La FIDH et ses organisations membres en RDC ont appelé les autorités congolaises à mener des enquêtes indépendantes et impartiales sur les crimes commis dans l’espace kasaïen afin de poursuivre en justice leurs responsables, accorder des réparations aux victimes et en finir avec l’impunité et la répétition des violences.

La FIDH, l’ASADHO, la Ligue des Electeurs et le Groupe Lotus ont publié en avril 2018 un Rapport intitulé : Massacre au Kasaï : Des crimes contre l’humanité au service d’un chaos organisé“.

Ce rapport se base sur les récits de 64 rescapés des massacres du Kasaï qui ont fuis en Angola, lesquels massacres ont été commis par les membres de la milice Bana Mura conseillés et équipés par des éléments des FARDC et de la police. Ces massacres ont été organisé dans les Kasaï pour contrôler le processus électoral comme cela a été inscrit dans le même schéma au Kivu et au nord Katanga et que leurs auteurs peuvent le faire ailleurs pour retarder les élections (Ituri).

Les rédacteurs de ce rapport disposent d’une liste d’au moins 50 noms des présumés responsables des crimes commis dans le territoire de Kamonia au Kasaï qu’ils sont disposés à remettre à toutes institutions qui peut contribuer à ce que des poursuites judiciaires soient lancés contre ces personnes.

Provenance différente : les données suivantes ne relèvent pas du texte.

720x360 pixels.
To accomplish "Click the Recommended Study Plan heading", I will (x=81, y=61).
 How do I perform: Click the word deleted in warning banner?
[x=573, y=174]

Ce rapport fait état du nombre de 3 383 personnes tués selon l’église catholique, 5 000 selon le CRONGD et la présence de 83 fosses communes identifiés par l’ONU. De plus de 1, 4 millions de déplacés internes dont 300 milles enfants et plus de 30 miles personnes qui ont fuis vers l’Angola.

L’assistance a suivi le témoignage de Joël Cadet Ndanga, journaliste dont sa mère et 22 membres de sa famille et 82 personnes de son village ont été massacré par les Bana Mura ; et un autre témoignage du député Honoraire Lukwabuanga qui a témoigné de la présence d’une fosse commune de plus de 100 personnes derrière une maternité du village Bena Mbala, territoire de Demba au Kasaï Central dont il est originaire.

Contexte

Le 12 août 2016, le chef traditionnel Kamuina Nsapu Jean-Pierre Mpandi est assassiné par les forces armées congolaises (FARDC). Bien que sommairement armées, souvent de simples bouts de bois et couteaux, les milices Kamuina Nsapu se soulèvent et s’attaquent aux représentant.es, édifices et symboles du pouvoir central. Accusées de crimes et exactions, elles recourent notamment à l’enrôlement forcé d’enfants et procèdent à des exécutions sommaires, souvent sous la forme de décapitations.

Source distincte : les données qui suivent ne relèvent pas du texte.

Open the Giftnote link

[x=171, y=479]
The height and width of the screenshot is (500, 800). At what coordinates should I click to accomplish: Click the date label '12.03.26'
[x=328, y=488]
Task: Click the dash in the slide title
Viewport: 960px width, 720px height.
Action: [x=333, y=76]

D’abord localisées à Kananga (Kasaï central), ces attaques se propagent rapidement dans les provinces avoisinantes (dont celle du Kasaï). La répression des forces de défense et de sécurité est excessive et se solde par un grand nombre d’exécutions sommaires. En septembre 2017, la Haute-Commissaire adjointe des Nations unies aux droits de l’Homme a estimé que la situation dans les provinces du Kasaï restait l’une des pires crises des droits humains dans le monde.

Au moins 3,383 personnes auraient été tuées d’après l’Église catholique, près de 87 fosses communes ont été découvertes, au moins 1,4 millions de personnes, dont près de 600,000 enfants ont été contraintes de chercher refuge dans les provinces avoisinantes et plus de 30,000 autres ont fui vers l’Angola. Ces chiffres sont des estimations basses et les violences semblent avoir été commises à une échelle encore plus importante.